Wyciekły numery PESEL, daty przyjęć i wypisów oraz szczegóły leczenia 67 tys. chorych. Tych, którzy przebywali w Szpitalu Wojewódzkim w Poznaniu od września 2017 r. do kwietnia 2019 roku. Głos w sprawie wycieku danych wrażliwych zabrała lecznica.
Szpital opublikował oświadczenie, w którym informuje, że o wycieku danych dowiedział się dopiero przed rokiem od firmy. Ta na swoim serwerze znalazła plik.
„Szpital Wojewódzki w Poznaniu 27 marca 2023 roku (a więc cztery lata później) został poinformowany przez spółkę ABC Akademia sp. z o.o., że na jej serwerze znajduje się plik, który może zawierać wspomniane dane” – czytamy w oświadczeniu.
Placówka natychmiastowo poinformowała Urząd Ochrony Danych Osobowych i Prokuraturę Rejonową w Poznaniu. Jak dodaje lecznica – plik nie był dostępny publicznie, a po zgłoszeniu, zabezpieczony przez prokuraturę. Szpital zapewnia, że sam nie miał dostępu do tego pliku. Przez to nie mógł zweryfikować, czy zawarte w nim dane faktycznie należą do pacjentów. Informację taką poda „niezwłocznie, gdy uzyska potwierdzenie”.

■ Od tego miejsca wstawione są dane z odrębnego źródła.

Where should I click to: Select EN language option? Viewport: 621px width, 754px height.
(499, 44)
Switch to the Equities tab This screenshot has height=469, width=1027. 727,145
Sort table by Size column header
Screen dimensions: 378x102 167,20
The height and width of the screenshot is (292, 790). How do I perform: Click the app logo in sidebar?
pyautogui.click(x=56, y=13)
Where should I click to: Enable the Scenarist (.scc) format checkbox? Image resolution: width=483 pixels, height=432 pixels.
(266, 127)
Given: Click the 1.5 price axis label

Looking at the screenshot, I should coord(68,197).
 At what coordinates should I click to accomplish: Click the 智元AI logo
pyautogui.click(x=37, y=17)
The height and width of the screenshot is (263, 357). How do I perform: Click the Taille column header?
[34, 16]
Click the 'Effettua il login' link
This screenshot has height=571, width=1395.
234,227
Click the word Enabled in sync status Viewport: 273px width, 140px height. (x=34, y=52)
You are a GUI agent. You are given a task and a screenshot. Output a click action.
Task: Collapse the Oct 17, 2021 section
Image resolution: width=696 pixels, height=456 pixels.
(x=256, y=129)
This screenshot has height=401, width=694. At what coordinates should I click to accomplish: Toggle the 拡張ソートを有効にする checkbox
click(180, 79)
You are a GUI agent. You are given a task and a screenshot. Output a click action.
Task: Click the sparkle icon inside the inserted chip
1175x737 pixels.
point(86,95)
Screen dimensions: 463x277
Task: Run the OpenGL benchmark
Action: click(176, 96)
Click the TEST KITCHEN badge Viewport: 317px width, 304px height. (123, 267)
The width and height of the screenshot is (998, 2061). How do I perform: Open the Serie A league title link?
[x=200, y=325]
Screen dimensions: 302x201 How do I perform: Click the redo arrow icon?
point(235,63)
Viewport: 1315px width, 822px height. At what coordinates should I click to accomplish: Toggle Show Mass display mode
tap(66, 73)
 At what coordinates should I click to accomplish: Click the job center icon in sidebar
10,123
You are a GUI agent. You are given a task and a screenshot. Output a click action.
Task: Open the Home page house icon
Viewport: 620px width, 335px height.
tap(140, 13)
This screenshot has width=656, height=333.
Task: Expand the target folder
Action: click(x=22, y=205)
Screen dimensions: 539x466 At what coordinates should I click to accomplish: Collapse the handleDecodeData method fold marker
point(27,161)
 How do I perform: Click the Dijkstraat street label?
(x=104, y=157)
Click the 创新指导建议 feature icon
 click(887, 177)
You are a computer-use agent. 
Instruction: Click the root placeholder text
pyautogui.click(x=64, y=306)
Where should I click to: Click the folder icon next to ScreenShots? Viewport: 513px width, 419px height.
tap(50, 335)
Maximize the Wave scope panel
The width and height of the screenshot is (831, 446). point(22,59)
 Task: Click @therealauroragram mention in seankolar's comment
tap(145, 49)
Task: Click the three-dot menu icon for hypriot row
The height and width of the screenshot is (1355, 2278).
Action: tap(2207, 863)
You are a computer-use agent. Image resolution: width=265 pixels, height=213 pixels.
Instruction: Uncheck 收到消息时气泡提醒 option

„Szpital Wojewódzki w Poznaniu do dzisiaj nie otrzymał wspomnianego pliku, a więc tym samym nie miał możliwości weryfikacji, czy zawarte w nim dane faktycznie dotyczą naszych pacjentów. W przypadku potwierdzenia wystąpienia prawdopodobieństwa wysokiego ryzyka naruszenia praw pacjentów, Szpital Wojewódzki w Poznaniu niezwłocznie poinformuje wszystkie zainteresowane osoby zgodnie z obowiązującymi przepisami prawa” – czytamy dalej w informacji od szpitala.
Szpital Wojewódzki współpracuje z prokuraturą i Urzędem Ochrony Danych Osobowych.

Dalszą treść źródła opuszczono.